:: WHAT THIS EXERCISE ASKS ::
(1) From the post on Texas debt and the elections, reproduce word for word the part that opens with the words containing "With the gubernatorial" and closes with "the public debt.".
(2) Name every geographic place that the post on Texas debt and the elections refers to by a proper name.

[Start SUPPLIED TEXT]

November 21st, 2013 at 2:08 pm

With the gubernatorial race upon us, and local elections being decided throughout the country, the public will surely continue to be inundated with political ad campaigns and candidates’ appearances throughout the region. One of the most discussed issues involves Texas’ economy, and the correlated issues of unemployment rates and the public debt.

 According to My San Antonio, Attorney General Greg Abbott, who is running for the 2014 GOP gubernatorial nomination, stated during a recent campaign appearance that Texas’ debt ranks as the second highest among large states in the U.S., while San Antonio holds the highest debt of any city within the state. While this state of affairs is concerning, especially considering the recent actions of cities in financial crisis in other parts of the country, perhaps the public can find some reassurance in the fact that the elections will call attention to these issues and potentially produce proposed resolutions.

[End SUPPLIED TEXT]
[Start COLLECTED MATERIAL]

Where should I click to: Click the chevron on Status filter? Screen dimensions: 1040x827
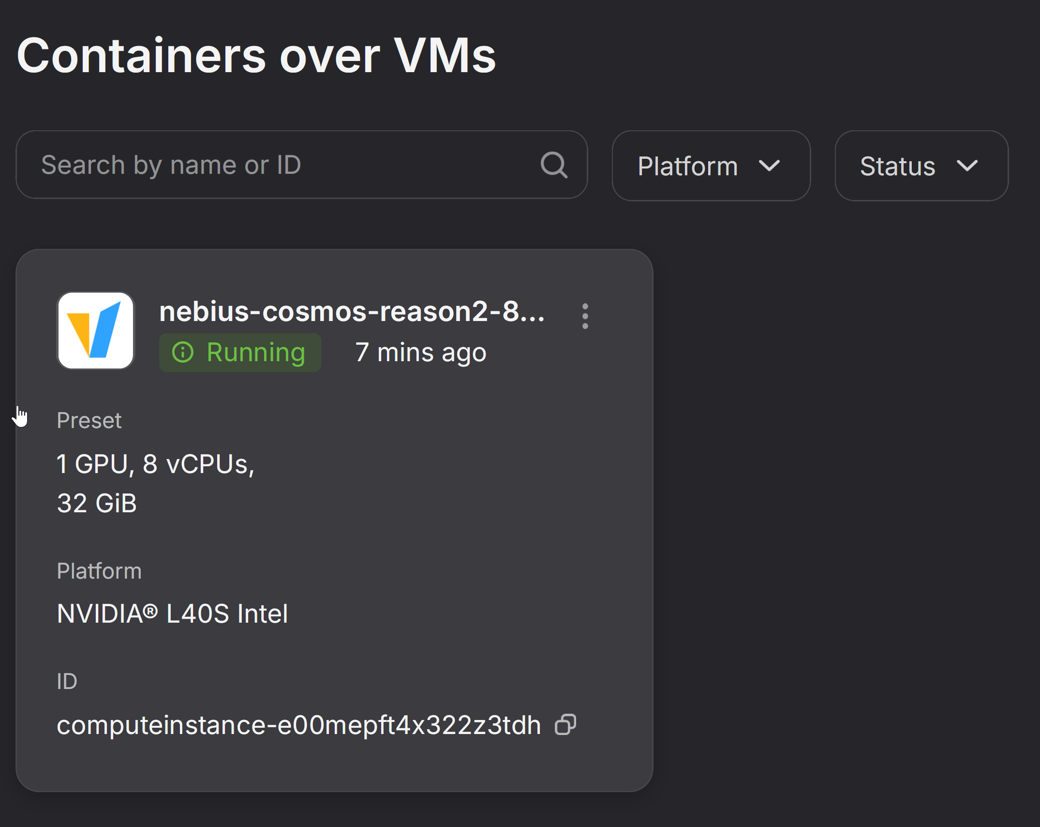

[End COLLECTED MATERIAL]

:: SOLUTIONS PER TASK ::
(1)
With the gubernatorial race upon us, and local elections being decided throughout the country, the public will surely continue to be inundated with political ad campaigns and candidates’ appearances throughout the region. One of the most discussed issues involves Texas’ economy, and the correlated issues of unemployment rates and the public debt.

(2)
- Texas
- San Antonio
- the U.S.